Time locks are yet another way that Bitcoin is unique when compared to tax havens. What makes time locks so awesome is that they can prevent anyone and everyone from spending any bitcoin that is time-locked. So even if your address is somehow compromised or seized, any time locked bitcoin is cryptographically out of the reach of any entity until the terms of the time lock have been met.

PSBT & Mesh Networks

Another growing development is BIP 178, which allows for partially signed Bitcoin transactions or PSBT for short. Instead of having your Bitcoin private keys on a mobile device or desktop wallet, PSBT allows you to HODL all of your private keys in a device that doesn’t or cannot connect directly to the internet at all. It’s the coldest form of hardware wallet that exists and more wallets are adding support for this improvement.

When you create a partially signed bitcoin transaction (PSBT for short), you sign a transaction on your cold storage wallet and you only pass the transaction signature to an internet-connected device such as a mobile phone or desktop computer.

Some wallet developers are even going as far as to create mesh networks that relay these PSBTs via mesh network and when a node that is connected to the internet receives that transaction, it broadcasts it to the blockchain so now people without direct internet access can potentially send and receive Bitcoin without their private keys with a device that never connects to the internet. That has some pretty amazing implications.

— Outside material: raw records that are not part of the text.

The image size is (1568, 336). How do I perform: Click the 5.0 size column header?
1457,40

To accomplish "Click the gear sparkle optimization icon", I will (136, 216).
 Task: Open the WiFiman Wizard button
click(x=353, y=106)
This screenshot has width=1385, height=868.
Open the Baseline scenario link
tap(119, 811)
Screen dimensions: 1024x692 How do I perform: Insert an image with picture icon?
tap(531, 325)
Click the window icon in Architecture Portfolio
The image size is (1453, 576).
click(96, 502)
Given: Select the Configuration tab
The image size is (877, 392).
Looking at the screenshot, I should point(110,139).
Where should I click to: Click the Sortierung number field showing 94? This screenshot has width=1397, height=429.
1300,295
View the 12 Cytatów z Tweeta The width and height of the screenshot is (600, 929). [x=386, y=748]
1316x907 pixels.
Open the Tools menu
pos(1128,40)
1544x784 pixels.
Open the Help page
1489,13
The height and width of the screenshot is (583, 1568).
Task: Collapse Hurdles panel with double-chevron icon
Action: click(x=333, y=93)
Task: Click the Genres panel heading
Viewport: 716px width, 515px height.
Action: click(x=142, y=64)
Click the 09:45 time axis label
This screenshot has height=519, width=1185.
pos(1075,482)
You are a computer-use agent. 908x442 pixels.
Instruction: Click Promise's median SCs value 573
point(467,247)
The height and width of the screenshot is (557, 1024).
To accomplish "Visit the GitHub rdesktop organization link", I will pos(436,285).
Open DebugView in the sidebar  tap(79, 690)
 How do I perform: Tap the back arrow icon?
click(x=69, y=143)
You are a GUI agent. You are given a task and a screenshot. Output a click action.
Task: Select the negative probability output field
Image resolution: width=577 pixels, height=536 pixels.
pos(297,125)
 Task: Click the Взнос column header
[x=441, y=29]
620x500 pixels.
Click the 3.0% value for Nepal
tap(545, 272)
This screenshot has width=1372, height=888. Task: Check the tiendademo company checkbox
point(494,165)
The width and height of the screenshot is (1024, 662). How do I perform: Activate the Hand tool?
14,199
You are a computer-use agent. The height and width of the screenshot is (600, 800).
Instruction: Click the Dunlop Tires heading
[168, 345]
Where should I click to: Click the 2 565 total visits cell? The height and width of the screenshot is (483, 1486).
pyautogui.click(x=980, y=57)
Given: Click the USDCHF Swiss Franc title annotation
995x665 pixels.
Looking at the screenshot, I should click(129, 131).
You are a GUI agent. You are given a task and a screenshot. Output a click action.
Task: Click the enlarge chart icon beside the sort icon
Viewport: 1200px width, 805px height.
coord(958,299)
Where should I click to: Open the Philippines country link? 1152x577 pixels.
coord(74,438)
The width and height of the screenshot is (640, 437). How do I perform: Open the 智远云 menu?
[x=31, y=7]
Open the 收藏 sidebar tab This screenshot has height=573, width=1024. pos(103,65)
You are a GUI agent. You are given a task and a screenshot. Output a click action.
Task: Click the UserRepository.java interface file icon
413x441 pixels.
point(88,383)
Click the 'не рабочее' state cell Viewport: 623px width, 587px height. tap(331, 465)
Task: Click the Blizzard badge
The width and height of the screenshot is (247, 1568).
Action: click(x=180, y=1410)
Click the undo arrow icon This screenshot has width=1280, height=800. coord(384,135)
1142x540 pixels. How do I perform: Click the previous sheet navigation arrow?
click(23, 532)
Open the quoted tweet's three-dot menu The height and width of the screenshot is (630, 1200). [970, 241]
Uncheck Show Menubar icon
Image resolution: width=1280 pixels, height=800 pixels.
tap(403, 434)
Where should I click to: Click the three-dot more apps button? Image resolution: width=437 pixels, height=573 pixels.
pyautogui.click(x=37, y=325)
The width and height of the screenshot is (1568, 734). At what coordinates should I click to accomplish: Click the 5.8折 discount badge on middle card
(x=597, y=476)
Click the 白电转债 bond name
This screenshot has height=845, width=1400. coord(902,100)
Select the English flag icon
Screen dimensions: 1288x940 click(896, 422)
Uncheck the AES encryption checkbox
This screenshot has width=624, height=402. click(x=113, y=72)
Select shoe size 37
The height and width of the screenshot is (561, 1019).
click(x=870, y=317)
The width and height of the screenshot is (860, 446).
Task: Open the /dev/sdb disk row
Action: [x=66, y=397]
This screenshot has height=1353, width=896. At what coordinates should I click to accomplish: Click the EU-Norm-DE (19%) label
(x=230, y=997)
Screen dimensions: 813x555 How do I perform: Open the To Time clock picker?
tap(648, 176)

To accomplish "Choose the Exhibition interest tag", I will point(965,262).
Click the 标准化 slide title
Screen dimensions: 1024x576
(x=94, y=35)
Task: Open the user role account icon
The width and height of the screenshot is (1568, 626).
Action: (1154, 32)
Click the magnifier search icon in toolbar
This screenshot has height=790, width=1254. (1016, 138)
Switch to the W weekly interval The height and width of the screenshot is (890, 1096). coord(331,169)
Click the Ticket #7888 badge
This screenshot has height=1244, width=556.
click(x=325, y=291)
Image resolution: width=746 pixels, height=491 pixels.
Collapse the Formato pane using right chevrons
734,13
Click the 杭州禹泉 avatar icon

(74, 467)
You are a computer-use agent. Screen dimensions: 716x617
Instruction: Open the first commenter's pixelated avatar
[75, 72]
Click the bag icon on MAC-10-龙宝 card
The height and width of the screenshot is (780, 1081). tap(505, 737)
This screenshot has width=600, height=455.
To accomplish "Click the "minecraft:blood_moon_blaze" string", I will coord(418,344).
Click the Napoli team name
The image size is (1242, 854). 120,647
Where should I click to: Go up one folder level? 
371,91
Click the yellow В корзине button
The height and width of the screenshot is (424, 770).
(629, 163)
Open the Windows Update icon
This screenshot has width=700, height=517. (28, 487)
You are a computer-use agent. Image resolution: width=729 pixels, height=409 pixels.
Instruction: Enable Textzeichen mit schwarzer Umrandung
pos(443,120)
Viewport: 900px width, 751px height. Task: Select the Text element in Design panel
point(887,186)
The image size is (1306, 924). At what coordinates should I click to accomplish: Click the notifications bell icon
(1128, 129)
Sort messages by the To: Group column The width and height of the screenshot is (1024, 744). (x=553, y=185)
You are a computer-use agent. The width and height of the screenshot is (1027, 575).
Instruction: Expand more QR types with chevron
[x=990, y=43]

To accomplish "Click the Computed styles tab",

In my opinion, PSBT will become the new standard for storing your private keys offline. In only a few years, I predict that PSBT will become the standard for private key storage and every mobile and desktop wallet will support the ability to broadcast these partially signed Bitcoin transactions.

Bitcoin Mixing

Another amazing feature of Bitcoin is coin mixing. Mixing your Bitcoin is like you and hundreds of other people all have 1 Bitcoin that you purchased from a KYC’d exchange. To obfuscate the ownership of your coins, everyone sends their 1 Bitcoin to one of the other hundred people. Now it becomes much more labor-intensive to analyze the blockchain and see who owns which bitcoin since you mixed them all up with other people’s bitcoins. This is something that simply cannot be said of any banking institution.

Bitcoin’s Transparency

Another way that Bitcoin makes tax havens obsolete is the complete transparency of the Bitcoin blockchain. Since all payments made on-chain are 100% public, things can be publicly audited by any business, individual, or government. This makes it more difficult to get away with using Bitcoin to commit crimes where there is an actual victim.

Since any given bitcoin address is just a string of numbers and letters, each and every Bitcoin address is similar to having a Swiss numbered bank account in your pocket. While that may be true to some extent, Bitcoin is actually much better than a Swiss bank account since it offers even more security and doesn’t directly collect any information on its owners. Literally anyone can begin accepting bitcoin if they have access to the internet. Certain wallets will allow you to generate bitcoin addresses while being 100% offline with a device that never connects to the internet …EVER.

Use Bitcoin

Rather than going back to the old ways of banking in an attempt to restore tax havens and banking privacy, Bitcoin provides a better solution.

With the use of multisig addresses, time locks, PSBTs, and coin mixing, individuals and companies now have the means to store their money completely out of the reach of third parties.

Bitcoin makes tax havens obsolete not just because it allows people to store value outside of the control of third parties, but also because it enables financial freedom for people of every socioeconomic class in every jurisdiction in the world. Instead of being at the mercy of some of the largest and most powerful banks in the world, people now have access to financial tools that have historically only been available to the super-rich. It’s only a matter of time until the whole world realizes this and begins to use bitcoin as a safe haven asset. When that time comes, Bitcoin will have had effectively made tax havens obsolete.